Victories! Justice! The People's Triumphs Over Corporate Power
by Robert Weissman

INTERVIEWS:

Offshore: Tax Havens, Secrecy, Financial Manipulation, and the Offshore Economy
An Interview with William Brittain-Catlin

DEPARTMENTS:

Letter to the Editor

Behind the Lines

Editorial
The Global Justice Movement

The Front
Bolivia Insurrection -
ICSID Bleeds Argentina

The Lawrence Summers Memorial Award

Names In the News

Resources

Indigenous People's Power: Global Mobilization Scores Dramatic Gains - With Many Challenges Ahead

Pak Nazarius looked old but determined in the flickering torch light. Hunkered down against the wall of a Dayak longhouse in the Upper Mahakam river of east Kalimantan in the heart of Indonesian Borneo, he was explaining his ideas to a community workshop.

“In my community, our understanding is that we have rights to our land and the natural resources both above and below the land,” he explained. “Everything up to sky belongs to us. Several laws and policies have classified our forests as State forests and the minerals as property of the State. We don’t see it like that. I have hair on my arm, on my skin. Both are mine. I also own the flesh and bones beneath. They are also mine. No one has the right to take me apart. But the policy has cut these things apart and thus has cut us into pieces. We want the land back whole.”

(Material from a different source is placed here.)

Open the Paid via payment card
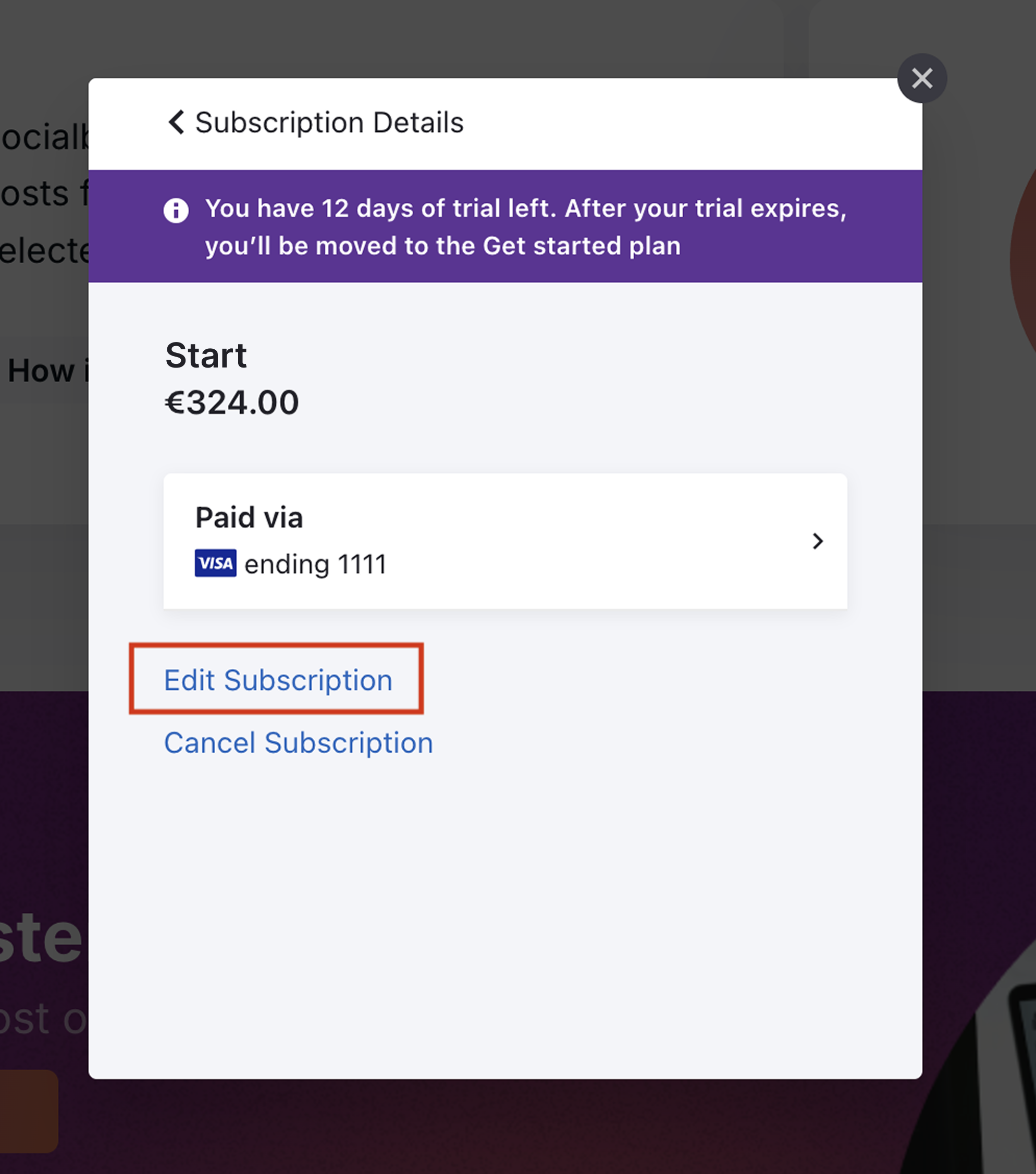This screenshot has height=1174, width=1036. (505, 541)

The community, whose lands had been taken over by a plantation company, was exploring how to regain control of what they saw as rightfully theirs, but which the national government had handed out to an Indonesian multinational corporation, Lonsum. The discussion is just one example of a worldwide movement of indigenous peoples seeking to reclaim their rights to ancestral lands and jurisdictions.

Facilitated by international communications, networks and supportive nongovernmental organizations (NGOs), indigenous peoples in Central Siberia, the Amazon Basin, the Congo, British Colombia and the Pacific can now learn about each other’s gains and setbacks within hours or days. What started out as a plethora of local movements for justice by peoples dispossessed by colonialism, national development and corporate penetration, has now developed into a global movement for the recognition and restitution of collective rights.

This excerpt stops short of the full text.